Officials promise ‘intense’ focus on Louisville gangs if violence continues
LOUISVILLE, Ky. (WAVE) - Leaders in gangs responsible for Louisville’s out-of-control deadly violence were invited to sit down with a who’s who of city and law enforcement officials. What they heard was what some describe as a carrot and a stick.
In a press release issued after a closed-door and unpublicized meeting Wednesday evening in West Louisville, Louisville mayor Greg Fischer is quoted as telling the gang leaders, “Today marks a new day for the way our city is going to respond to gun violence, and you have the great opportunity to be part of the wave of change in how we will deal with violence.”
LMPD Chief Erika Shields is also quoted alluding to a tougher approach to the violence saying, “We are paying particular attention to the most violent groups in the city. If you endanger our community, you will receive our focus.”
City officials, after the meeting, offered general descriptions of this “focus,” indicating police and courts would work to clamp down on gang leaders and their associates on criminal and non-criminal offenses.
“From child support to jaywalking to what have you,” Keith Talley, Louisville Metro Chief of Community Building said. “If you’re group is a driver of violence, it is not just you, it is your entire group. That focus will be intense.”
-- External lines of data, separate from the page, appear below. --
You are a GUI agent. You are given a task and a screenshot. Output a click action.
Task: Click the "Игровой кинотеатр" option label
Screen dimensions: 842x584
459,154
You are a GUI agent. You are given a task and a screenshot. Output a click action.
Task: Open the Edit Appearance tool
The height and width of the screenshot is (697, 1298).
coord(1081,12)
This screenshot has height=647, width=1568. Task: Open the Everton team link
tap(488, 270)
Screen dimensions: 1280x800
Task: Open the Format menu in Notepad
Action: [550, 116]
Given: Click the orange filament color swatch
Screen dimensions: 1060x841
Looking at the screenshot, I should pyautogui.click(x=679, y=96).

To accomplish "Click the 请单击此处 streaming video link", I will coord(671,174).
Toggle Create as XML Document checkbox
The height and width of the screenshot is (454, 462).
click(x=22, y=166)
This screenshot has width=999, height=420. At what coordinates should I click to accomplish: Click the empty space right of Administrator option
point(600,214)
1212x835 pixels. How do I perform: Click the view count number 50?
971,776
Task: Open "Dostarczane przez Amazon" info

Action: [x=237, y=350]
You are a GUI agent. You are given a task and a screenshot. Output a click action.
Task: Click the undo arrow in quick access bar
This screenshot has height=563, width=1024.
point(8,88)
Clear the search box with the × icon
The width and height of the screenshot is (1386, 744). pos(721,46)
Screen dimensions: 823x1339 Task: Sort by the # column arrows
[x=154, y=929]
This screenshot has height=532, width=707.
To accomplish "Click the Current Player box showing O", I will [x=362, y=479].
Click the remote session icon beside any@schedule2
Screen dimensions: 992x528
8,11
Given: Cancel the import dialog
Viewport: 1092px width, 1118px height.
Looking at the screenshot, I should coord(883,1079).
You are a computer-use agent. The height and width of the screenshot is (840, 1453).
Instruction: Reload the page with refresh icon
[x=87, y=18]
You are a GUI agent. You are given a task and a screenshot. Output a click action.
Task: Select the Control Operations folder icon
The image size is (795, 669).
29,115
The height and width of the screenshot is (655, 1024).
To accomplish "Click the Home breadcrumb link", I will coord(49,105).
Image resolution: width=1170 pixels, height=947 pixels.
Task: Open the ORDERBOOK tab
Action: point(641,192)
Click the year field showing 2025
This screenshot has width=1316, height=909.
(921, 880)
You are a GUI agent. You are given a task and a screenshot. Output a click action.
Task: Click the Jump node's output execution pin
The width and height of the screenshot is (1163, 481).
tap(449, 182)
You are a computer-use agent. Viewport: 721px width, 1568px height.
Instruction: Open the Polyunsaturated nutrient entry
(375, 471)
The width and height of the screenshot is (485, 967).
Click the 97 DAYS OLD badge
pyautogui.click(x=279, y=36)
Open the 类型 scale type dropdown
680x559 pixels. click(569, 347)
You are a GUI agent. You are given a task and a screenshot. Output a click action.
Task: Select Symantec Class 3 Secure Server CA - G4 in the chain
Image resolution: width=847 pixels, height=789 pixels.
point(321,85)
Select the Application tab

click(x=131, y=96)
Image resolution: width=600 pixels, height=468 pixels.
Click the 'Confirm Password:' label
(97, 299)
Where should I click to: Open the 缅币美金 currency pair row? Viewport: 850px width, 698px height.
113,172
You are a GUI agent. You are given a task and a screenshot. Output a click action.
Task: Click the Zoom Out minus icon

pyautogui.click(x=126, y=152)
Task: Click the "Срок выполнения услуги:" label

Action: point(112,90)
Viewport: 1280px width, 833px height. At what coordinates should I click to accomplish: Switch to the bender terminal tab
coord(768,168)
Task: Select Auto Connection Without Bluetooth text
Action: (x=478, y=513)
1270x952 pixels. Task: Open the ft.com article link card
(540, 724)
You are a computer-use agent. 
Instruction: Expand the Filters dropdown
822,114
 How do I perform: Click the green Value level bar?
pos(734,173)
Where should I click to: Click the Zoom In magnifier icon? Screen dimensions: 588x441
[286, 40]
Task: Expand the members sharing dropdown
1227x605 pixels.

Twenty gang leaders were invited to the meeting; six confirmed they would attend and only two showed up.
In addition to promises of law enforcement pressure, there were offers of assistance to take them individuals of their violence path.
There was an emotional appeal from a grieving mother. ACE Project founder Rose Smith lost her son to the city’s violence.
She cautioned the gang members to consider the affect their violent actions would have on their families.
“Grandmothers, a lot of grandmothers raise grandkids because the child, the father or the mother, is not in their lives,” Smith said. “And a lot of it is due to gun violence. You do not want that. You do not want your children going through that. It’s traumatic. It’s very traumatic.”
The poor turnout from the gangs is not viewed by city officials as a deterrent to attempting more meetings. The Wednesday face-to-face meeting is considered to be the beginning of a long and difficult conversation.